Data for this task:

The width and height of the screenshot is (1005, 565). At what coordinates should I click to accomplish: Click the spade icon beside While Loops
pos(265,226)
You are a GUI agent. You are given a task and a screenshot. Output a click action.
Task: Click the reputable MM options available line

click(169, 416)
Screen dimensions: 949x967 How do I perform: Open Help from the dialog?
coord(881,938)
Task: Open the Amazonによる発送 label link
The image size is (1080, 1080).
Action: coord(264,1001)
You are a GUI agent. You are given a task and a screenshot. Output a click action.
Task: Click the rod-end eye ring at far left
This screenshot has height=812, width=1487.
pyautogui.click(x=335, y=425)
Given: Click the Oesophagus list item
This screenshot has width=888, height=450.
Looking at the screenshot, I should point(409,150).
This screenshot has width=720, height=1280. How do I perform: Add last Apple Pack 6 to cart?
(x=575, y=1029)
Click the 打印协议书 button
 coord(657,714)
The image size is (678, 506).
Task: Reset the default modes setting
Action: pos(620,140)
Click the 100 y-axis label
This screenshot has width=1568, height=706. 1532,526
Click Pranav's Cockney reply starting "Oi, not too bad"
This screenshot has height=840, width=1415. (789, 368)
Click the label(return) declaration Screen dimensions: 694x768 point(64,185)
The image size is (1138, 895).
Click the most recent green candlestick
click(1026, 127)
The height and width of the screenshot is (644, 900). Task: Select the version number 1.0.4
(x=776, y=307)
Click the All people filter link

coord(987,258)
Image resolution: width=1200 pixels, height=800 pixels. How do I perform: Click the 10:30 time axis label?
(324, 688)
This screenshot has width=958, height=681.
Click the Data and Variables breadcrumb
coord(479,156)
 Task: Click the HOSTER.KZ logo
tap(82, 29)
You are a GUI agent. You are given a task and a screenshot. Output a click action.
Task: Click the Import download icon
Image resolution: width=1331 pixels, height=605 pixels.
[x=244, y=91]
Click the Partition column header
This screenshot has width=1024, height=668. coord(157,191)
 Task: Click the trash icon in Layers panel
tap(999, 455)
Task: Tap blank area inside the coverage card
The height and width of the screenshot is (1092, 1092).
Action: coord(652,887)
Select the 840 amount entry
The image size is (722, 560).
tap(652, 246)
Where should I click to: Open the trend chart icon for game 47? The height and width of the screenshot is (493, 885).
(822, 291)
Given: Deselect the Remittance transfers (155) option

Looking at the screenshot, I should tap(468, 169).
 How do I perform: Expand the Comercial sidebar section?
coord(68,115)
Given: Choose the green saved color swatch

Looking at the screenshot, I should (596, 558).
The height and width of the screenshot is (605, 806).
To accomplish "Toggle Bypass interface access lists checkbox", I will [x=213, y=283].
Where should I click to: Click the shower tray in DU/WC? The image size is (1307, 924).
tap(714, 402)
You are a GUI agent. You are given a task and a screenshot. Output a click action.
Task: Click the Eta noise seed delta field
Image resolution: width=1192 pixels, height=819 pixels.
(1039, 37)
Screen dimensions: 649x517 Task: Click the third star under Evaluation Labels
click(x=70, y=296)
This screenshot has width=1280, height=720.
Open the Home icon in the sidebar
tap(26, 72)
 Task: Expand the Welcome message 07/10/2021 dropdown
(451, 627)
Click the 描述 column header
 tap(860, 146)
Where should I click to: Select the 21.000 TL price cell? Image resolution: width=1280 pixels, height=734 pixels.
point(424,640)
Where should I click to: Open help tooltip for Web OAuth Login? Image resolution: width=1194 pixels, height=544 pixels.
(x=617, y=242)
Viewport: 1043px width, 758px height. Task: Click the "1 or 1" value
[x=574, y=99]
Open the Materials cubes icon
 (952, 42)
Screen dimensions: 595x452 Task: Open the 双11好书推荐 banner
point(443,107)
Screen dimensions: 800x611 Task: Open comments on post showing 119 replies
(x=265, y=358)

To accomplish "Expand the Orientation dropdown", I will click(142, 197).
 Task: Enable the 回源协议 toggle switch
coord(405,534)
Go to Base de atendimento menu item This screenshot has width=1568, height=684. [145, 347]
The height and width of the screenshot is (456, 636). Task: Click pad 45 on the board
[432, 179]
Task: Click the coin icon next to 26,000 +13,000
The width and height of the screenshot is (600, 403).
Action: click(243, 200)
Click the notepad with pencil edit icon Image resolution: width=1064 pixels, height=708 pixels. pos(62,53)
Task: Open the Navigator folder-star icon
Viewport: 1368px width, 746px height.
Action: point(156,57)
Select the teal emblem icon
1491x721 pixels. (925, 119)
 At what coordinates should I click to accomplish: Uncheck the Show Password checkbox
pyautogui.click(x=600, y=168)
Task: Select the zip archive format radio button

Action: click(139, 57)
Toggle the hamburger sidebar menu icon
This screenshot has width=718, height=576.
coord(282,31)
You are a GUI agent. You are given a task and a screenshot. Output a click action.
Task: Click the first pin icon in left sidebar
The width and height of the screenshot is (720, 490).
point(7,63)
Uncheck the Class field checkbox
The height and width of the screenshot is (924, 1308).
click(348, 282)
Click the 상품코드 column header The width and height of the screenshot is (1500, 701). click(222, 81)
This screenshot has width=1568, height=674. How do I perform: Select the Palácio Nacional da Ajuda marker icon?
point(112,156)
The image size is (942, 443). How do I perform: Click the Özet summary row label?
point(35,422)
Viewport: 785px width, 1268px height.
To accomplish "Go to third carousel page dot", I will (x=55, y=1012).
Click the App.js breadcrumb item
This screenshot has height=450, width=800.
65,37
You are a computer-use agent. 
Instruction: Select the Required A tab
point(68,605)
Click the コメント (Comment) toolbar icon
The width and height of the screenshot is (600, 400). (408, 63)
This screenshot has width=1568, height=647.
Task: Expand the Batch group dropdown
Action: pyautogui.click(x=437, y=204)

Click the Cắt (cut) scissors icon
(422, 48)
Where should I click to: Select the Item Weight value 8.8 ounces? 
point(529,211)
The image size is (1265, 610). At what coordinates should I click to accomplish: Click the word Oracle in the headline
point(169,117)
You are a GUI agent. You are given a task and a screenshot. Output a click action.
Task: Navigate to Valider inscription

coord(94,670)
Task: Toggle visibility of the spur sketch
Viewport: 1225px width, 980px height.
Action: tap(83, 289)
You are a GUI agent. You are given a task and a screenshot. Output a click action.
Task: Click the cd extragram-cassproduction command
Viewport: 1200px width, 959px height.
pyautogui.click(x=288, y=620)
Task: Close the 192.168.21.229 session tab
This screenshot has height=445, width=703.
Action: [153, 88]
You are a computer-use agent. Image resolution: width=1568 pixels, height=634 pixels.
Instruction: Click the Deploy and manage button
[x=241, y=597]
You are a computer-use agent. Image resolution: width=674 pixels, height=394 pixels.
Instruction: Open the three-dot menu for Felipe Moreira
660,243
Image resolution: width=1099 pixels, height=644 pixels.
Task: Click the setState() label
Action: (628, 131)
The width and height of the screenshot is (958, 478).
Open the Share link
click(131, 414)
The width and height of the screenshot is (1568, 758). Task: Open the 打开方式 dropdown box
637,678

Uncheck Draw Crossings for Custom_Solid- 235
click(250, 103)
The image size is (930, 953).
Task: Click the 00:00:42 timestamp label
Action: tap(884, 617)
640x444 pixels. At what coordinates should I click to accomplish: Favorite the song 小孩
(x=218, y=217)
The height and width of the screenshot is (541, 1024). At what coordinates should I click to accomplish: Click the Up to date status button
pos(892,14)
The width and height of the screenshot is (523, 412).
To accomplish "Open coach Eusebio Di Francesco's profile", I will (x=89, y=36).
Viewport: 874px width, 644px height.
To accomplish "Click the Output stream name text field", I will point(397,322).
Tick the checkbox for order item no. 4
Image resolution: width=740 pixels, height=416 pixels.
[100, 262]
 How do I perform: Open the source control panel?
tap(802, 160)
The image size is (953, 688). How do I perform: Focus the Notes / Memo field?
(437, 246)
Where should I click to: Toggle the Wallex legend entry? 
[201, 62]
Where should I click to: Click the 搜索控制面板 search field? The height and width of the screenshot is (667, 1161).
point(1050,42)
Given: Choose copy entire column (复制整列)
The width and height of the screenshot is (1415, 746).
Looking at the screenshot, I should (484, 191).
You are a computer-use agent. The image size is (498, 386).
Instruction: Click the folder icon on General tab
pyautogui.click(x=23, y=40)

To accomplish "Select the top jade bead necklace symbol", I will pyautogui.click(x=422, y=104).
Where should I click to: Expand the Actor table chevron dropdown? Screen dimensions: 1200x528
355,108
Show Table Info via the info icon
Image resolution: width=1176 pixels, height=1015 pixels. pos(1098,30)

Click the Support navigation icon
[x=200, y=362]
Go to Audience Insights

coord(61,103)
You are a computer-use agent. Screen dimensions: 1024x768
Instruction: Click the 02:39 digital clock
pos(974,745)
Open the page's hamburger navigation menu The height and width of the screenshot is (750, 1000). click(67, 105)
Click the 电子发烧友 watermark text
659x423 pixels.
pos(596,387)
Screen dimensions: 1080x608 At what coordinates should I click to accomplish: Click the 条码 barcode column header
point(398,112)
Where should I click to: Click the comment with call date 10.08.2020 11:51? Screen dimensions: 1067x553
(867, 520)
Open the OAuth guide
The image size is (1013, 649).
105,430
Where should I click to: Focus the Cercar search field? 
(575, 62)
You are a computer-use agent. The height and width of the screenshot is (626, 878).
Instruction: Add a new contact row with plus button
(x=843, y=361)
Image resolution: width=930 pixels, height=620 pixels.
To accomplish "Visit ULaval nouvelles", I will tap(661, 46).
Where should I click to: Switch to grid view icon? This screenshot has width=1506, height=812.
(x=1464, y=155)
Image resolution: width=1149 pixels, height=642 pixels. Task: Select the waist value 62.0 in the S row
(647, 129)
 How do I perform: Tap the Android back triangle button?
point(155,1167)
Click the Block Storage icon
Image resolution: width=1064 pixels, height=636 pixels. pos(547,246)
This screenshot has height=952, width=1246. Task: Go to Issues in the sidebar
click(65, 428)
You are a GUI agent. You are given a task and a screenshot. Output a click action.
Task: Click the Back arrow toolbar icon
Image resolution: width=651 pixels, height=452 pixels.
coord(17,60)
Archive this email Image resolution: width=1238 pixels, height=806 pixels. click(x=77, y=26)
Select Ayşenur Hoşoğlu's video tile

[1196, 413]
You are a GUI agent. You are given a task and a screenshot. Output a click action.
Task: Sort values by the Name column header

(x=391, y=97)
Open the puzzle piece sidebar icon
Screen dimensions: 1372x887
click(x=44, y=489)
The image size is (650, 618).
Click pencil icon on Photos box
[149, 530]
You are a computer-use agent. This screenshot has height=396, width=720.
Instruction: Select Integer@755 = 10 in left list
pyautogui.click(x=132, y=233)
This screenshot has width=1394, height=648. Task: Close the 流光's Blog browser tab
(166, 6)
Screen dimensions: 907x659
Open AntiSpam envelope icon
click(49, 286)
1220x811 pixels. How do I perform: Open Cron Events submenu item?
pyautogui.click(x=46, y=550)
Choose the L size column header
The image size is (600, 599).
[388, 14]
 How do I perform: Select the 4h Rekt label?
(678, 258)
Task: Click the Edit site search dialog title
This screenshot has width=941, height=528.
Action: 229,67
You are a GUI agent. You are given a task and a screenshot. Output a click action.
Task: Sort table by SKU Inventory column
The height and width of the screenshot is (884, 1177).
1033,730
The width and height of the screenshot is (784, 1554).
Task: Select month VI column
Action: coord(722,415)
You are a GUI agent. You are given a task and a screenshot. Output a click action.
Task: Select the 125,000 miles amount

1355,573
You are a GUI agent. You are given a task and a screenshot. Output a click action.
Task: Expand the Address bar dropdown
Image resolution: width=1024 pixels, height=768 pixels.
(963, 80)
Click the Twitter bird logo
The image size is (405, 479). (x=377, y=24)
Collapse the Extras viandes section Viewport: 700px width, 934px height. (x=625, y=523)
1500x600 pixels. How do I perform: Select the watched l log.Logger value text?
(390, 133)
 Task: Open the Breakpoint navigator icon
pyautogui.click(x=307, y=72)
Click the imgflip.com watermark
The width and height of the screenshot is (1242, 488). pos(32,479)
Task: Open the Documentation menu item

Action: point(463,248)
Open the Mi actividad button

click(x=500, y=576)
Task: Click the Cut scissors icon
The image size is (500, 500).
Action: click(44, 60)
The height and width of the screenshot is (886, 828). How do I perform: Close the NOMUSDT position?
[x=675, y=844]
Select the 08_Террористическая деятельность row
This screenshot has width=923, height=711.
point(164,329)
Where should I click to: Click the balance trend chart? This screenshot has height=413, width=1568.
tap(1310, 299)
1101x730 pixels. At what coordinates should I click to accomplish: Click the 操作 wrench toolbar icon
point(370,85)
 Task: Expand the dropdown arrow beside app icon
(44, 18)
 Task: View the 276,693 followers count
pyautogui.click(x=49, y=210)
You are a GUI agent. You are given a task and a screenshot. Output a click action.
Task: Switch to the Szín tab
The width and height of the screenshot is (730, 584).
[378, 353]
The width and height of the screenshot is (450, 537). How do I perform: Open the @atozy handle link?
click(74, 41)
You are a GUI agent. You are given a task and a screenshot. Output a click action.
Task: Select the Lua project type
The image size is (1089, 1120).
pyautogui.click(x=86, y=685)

What the exercise asks: Filter the records above for the string "page" and copy each matching line.

Response to the task:
To accomplish "Go to third carousel page dot", I will (x=55, y=1012).
Open the page's hamburger navigation menu The height and width of the screenshot is (750, 1000). click(67, 105)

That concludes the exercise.